[AIM OF THE TASK]
Go through the entries, filter for the word "will", and copy every line that has it.

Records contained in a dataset
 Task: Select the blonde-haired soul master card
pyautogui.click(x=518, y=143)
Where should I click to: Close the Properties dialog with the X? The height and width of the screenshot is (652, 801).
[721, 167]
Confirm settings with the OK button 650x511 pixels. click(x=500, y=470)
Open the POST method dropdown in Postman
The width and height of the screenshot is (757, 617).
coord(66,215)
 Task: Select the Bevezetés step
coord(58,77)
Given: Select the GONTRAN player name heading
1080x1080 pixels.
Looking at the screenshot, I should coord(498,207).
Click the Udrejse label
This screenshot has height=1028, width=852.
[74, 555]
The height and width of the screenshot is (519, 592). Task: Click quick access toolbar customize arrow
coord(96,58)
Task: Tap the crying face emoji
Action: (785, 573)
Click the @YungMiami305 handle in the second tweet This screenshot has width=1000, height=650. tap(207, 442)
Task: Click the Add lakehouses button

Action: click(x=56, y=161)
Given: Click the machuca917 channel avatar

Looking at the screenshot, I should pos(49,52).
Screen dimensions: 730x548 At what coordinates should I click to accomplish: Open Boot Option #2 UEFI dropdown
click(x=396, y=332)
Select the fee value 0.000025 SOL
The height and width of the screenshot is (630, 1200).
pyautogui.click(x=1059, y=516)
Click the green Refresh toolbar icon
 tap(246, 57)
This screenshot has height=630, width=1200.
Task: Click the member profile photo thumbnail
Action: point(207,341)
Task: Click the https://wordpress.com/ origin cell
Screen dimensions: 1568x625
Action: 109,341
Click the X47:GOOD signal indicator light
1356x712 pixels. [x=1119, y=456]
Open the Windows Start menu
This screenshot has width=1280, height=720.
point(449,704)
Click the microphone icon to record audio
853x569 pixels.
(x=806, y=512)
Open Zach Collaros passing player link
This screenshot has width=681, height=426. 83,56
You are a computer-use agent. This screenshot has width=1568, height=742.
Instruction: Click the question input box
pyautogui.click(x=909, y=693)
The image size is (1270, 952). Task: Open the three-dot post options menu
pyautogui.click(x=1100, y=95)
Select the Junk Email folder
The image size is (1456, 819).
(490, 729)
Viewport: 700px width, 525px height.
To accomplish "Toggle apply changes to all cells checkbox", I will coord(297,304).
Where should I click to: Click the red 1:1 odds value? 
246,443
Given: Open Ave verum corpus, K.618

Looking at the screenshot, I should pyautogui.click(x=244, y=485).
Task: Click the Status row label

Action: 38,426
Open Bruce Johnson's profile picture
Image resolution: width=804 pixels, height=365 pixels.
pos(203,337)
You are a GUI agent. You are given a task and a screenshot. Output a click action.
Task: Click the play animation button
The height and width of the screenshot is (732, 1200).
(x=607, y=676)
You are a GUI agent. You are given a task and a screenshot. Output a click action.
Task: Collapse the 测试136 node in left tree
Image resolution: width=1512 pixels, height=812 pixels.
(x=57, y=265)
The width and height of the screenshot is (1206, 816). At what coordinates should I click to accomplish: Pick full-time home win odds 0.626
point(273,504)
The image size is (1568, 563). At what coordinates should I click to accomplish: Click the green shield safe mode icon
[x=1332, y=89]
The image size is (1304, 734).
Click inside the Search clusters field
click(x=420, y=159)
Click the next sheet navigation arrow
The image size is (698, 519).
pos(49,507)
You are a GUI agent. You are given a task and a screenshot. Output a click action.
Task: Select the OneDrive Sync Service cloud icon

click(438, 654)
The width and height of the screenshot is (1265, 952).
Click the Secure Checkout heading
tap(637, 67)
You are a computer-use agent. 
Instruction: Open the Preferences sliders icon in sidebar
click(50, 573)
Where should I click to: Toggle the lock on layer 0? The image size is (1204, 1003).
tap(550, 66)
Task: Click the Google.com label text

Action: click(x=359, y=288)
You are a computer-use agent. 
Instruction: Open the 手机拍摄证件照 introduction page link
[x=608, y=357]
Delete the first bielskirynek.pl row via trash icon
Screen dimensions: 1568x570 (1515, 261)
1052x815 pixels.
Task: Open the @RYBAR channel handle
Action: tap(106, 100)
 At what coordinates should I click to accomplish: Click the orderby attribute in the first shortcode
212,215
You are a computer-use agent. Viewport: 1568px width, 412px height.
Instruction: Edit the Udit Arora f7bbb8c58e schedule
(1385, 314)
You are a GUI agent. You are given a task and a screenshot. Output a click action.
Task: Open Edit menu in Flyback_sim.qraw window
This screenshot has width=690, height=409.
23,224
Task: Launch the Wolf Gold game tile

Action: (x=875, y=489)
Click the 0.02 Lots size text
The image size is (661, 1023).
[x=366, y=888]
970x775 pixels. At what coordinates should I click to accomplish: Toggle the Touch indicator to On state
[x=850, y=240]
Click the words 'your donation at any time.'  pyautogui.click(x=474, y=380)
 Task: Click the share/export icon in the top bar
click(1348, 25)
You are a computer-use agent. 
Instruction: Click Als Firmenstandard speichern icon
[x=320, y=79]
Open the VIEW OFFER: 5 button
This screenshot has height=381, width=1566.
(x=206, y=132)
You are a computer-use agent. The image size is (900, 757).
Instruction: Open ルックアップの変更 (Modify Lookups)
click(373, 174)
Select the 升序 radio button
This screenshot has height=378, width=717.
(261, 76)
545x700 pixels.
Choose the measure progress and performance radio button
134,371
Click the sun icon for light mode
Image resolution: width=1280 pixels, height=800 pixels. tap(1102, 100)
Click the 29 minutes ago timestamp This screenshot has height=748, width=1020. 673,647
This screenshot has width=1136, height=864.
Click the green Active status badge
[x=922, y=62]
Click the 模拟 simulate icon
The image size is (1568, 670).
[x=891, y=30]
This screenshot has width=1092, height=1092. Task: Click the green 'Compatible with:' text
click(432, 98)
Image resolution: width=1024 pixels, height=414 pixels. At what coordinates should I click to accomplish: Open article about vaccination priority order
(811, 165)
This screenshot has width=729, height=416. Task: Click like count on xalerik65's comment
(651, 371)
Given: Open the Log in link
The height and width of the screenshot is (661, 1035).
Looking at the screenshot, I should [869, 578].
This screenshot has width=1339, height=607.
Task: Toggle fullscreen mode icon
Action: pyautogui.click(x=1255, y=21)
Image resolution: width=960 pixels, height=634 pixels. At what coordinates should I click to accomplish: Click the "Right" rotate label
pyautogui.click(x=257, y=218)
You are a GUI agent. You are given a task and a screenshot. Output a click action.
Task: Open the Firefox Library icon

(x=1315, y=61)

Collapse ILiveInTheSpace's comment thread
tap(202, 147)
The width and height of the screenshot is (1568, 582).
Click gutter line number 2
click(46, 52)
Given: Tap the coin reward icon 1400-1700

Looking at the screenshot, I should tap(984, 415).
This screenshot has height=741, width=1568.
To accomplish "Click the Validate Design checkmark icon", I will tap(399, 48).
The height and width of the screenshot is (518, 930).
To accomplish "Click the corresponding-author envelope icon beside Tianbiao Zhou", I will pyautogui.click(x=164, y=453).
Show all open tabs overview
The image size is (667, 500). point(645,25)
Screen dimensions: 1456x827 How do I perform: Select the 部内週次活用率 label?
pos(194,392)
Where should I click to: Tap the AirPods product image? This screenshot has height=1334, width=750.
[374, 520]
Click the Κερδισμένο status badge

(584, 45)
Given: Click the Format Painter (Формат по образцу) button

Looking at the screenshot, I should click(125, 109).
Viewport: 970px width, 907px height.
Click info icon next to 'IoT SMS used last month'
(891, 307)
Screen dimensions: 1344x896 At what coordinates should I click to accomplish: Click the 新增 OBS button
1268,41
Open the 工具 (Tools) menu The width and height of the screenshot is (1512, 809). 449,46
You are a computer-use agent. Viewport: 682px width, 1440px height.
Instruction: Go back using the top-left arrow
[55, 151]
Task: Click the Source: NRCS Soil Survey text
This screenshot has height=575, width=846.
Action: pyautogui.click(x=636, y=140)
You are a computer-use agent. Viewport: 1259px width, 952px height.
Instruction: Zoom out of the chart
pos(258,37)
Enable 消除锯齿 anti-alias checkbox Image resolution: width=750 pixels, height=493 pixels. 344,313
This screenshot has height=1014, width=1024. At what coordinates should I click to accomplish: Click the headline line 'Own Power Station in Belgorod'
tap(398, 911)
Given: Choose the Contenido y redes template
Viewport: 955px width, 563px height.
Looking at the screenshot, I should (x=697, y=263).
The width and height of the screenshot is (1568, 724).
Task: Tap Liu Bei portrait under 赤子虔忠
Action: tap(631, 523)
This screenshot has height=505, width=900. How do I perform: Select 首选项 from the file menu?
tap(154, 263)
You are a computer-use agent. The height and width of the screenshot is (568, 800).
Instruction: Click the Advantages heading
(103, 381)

[COMPLETED EXERCISE]
To accomplish "Toggle apply changes to all cells checkbox", I will coord(297,304).
To accomplish "Click the Validate Design checkmark icon", I will tap(399, 48).
To accomplish "Click the corresponding-author envelope icon beside Tianbiao Zhou", I will pyautogui.click(x=164, y=453).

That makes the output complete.